Ukraine Makes Progress Along 2 Lines of Attack

After months of grueling advances through minefields, small villages and open steppes, Ukrainian forces are making some progress along two major lines of attack, according to analysts, Ukrainian officials and Russian military bloggers.

The advances, while small in terms of territory taken, are compelling Moscow to redeploy forces, military analysts say. The Institute for the Study of War, a Washington-based think tank, called the advances “tactically significant,” adding that the situation would create new challenges for Russian forces spread across the vast front line.

Britain’s military intelligence agency said on Saturday that Russian redeployments could create opportunities that Ukraine would likely try to exploit.

The Ukrainian advances are along two main lines of attack heading south: one through the eastern village of Staromaiorske toward the Russian-occupied city of Berdiansk, a port city on the Sea of Azov; and another, farther west, toward the Russian-occupied city of Melitopol, a vital transportation hub near the coast less than 60 miles south.

Ukrainian forces are now about 10 to 12 miles further south along both lines than when they started a counteroffensive push in early June.

Military analysts caution that many factors that will determine how the fighting plays out over coming months and are hard to analyze given the limited information put out by both armies. But Britain’s military intelligence agency noted on Saturday that Russia’s forces had faced “particularly intense attrition and heavy combat on the front line.”

As Russia races to prevent a Ukrainian breakthrough, the move “will likely further weaken Russian defensive lines in aggregate,” the I.S.W. wrote, creating “opportunities for any Ukrainian breakthrough to be potentially decisive.”

Still, analysts cautioned that even if Ukraine’s forces manage to break through Russia’s first line of defenses, Moscow has had many months to prepare the most formidable fortified defensive positions since World War II — a series of trenches, tank-traps, vast minefields, machine gun nests, and Russian attack helicopters and air support.

At the same time, Russian forces are continuing to mount their own offensive operations in northeastern Ukraine around the city of Kupiansk. By forcing Ukraine to defend there, military analysts say, Russia is likely trying to draw Ukrainian forces from other areas where they are on the offensive.

Ukraine is hoping that pressure along the front, along with deep strikes aimed at command posts, ammunition depots and supply lines, will ultimately overcome the Russian defenses. The Russian defenses are designed to be elastic, according to military analysts, absorbing Ukrainian blows and counter attacking when they can.

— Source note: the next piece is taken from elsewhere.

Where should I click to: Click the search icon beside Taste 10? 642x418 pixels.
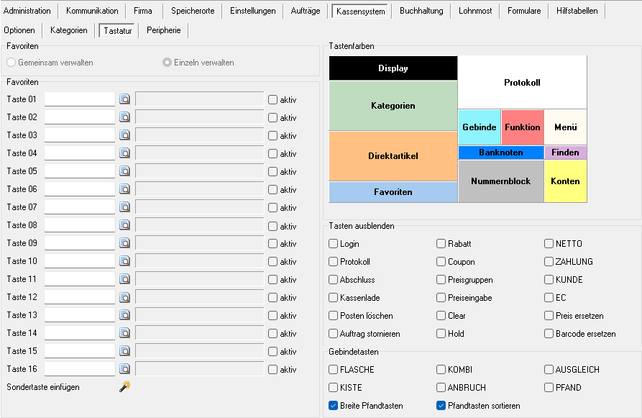point(124,261)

The British analysis noted that as Russia redeploys forces to defend against Ukraine’s two main lines of attack, its defenses further south in the Kherson region along the Dnipro River will likely be weakened. Ukraine holds the west bank of the river and has increasingly harassed Russian forces on the other side.

Ukrainian forces recently launched an assault across the Dnipro around the town of Kozachi Laheri, Western analysts said, but they said it was too soon to know whether Kyiv would be able to maintain an enduring presence on the eastern bank. Ukraine’s military has not confirmed such an operation.

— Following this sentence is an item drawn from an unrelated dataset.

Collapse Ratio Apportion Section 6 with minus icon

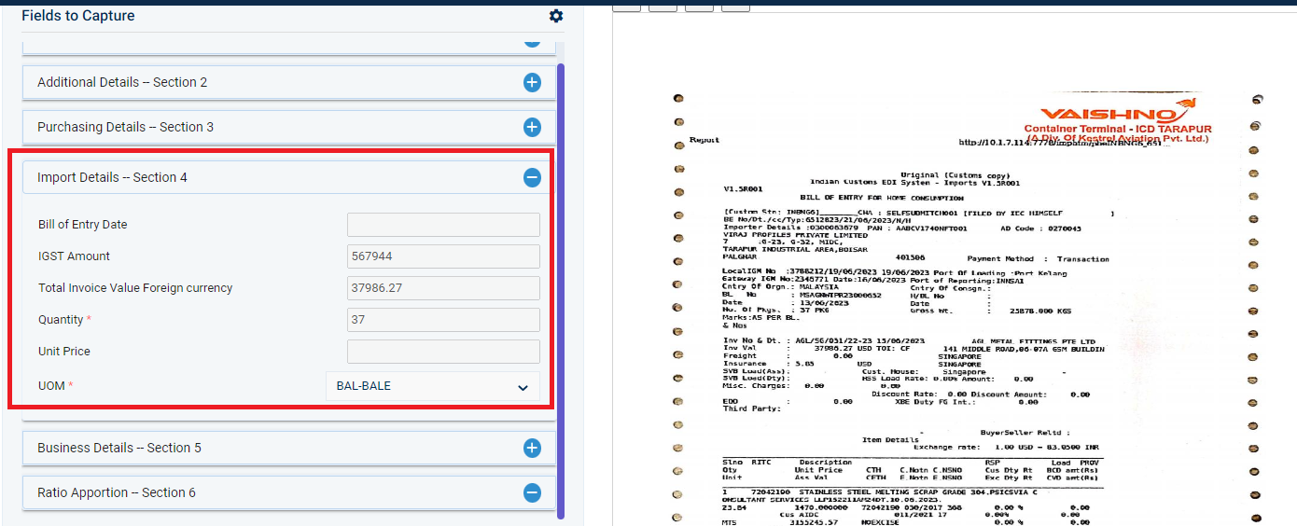coord(532,492)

“The enemy continues to hold a small bridgehead west of Kozachi Laheri,” Rybar, an influential Russian military blogger, reported on Saturday, though he offered no details.

In one of the two main lines of attack, Ukraine has consolidated gains around the ruined village of Staromaiorske, which it recaptured in late July, and appears to be pushing farther south to the Russian stronghold of Urozhaine, according to the Ukrainian military and military analysts.

Hanna Malyar, a Ukrainian deputy defense minister, said on Friday that her country’s forces had achieved “partial successes” in the direction of Urozhaine and south and southeast of Staromaiorske.

The Russian Vostok Battalion, a military outfit fighting in the area, reported on Friday that “artillery from both sides plowed up the neighborhood of Urozhaine so much that some positions were abandoned by us, but the enemy did not dare to claim them either.”

More fighting was reported on Saturday morning by Russian military bloggers as the city remained fiercely contested.

Along the line of attack in the direction of Melitopol, Ukrainian forces reported hard-fought battles but steady progress around the village of Robotyne.

The I.S.W. said of that fight, “The Ukrainian forces’ ability to advance to the outskirts of Robotyne — which Russian forces have dedicated significant effort, time and resources to defend — remains significant even if Ukrainian gains are limited at this time.”

Valerii Shershen, a representative of the Ukrainian forces fighting in the area, said this past week that Russia was calling up reinforcements from its second lines of defense, including marines, paratroopers and special forces, to stop the Ukrainian advance.

While Ukraine is making gains, he said the advance was being slowed because of the dense minefields and large number of obstacles.

Russian aircraft, he said, are constantly strafing Ukrainian lines, hitting them more than a dozen times in a single day this past week.